**INFORMATION SHOWN:**

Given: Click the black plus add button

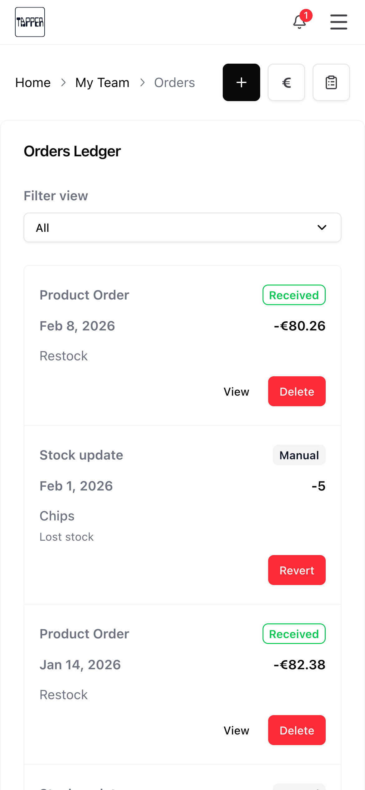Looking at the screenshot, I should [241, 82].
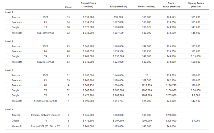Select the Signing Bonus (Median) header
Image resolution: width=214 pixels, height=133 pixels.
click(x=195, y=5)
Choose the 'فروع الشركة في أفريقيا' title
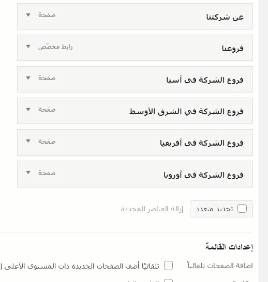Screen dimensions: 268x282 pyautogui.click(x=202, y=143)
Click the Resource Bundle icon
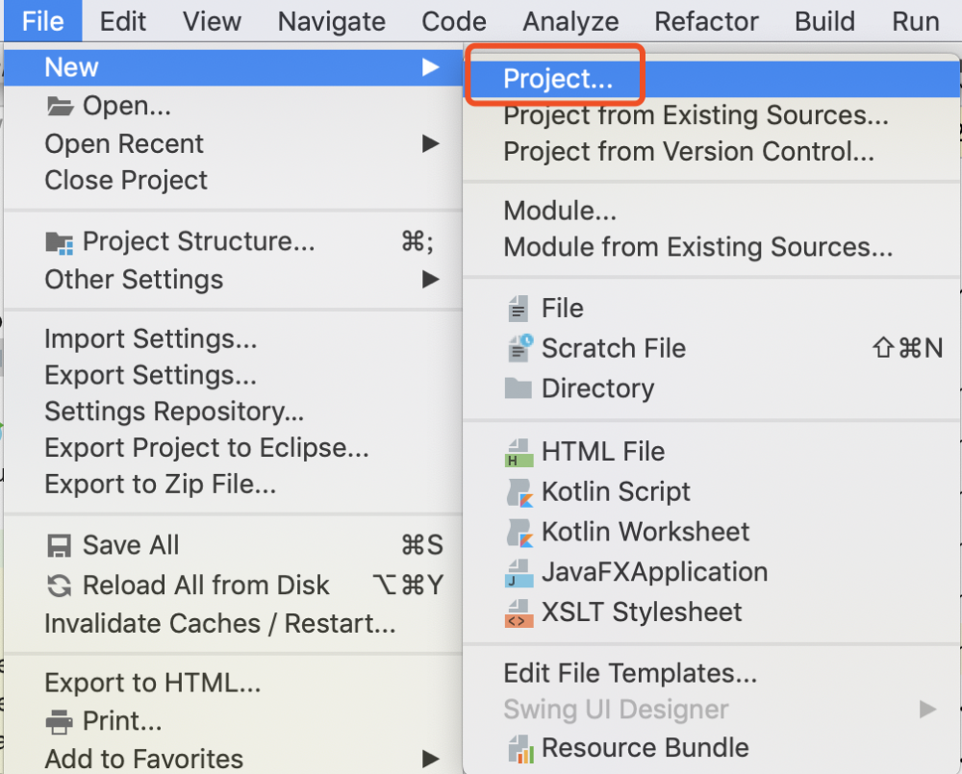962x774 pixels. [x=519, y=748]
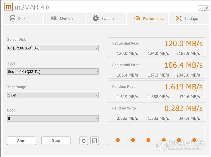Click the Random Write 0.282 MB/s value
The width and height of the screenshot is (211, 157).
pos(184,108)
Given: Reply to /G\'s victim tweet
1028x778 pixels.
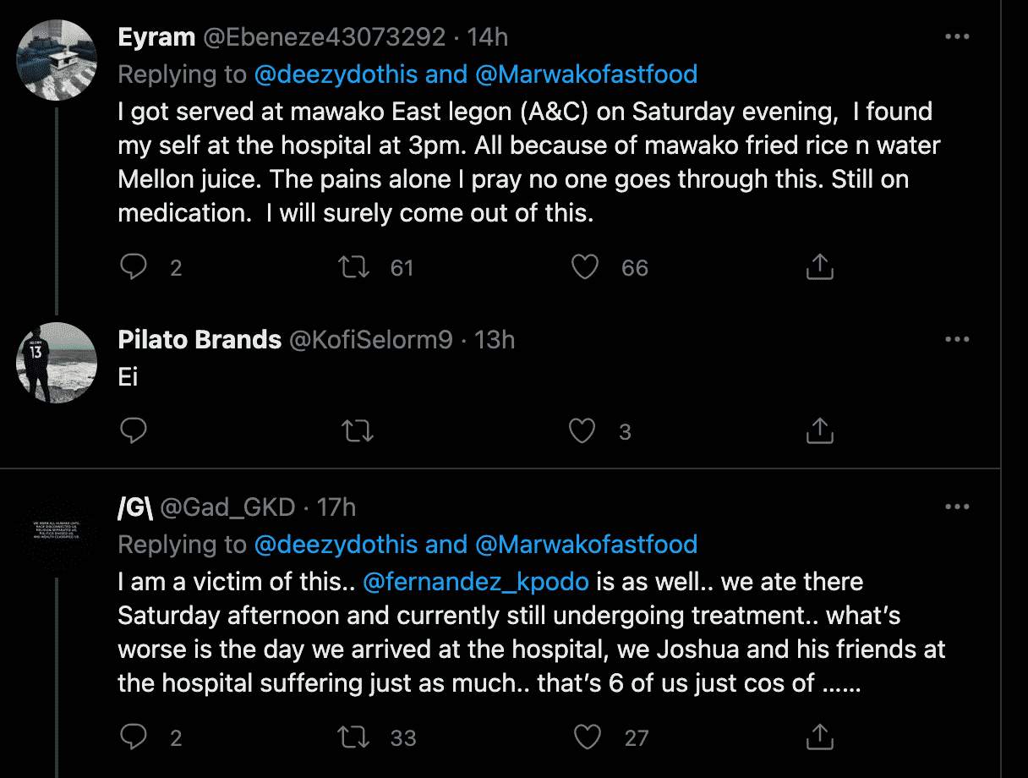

**WHAT YOU NEED TO DO:** Copy out the lines above unchanged. Skip the images.

**RESPONSE TO THIS TASK:**
Given: Click the black plus add button

Looking at the screenshot, I should [241, 82].
Select the Signing Bonus (Median) header
Image resolution: width=214 pixels, height=133 pixels.
click(x=195, y=5)
Choose the 'فروع الشركة في أفريقيا' title
Screen dimensions: 268x282 pyautogui.click(x=202, y=143)
Click the Resource Bundle icon
962x774 pixels. [x=519, y=748]
Click the Random Write 0.282 MB/s value
The width and height of the screenshot is (211, 157).
pos(184,108)
Given: Reply to /G\'s victim tweet
1028x778 pixels.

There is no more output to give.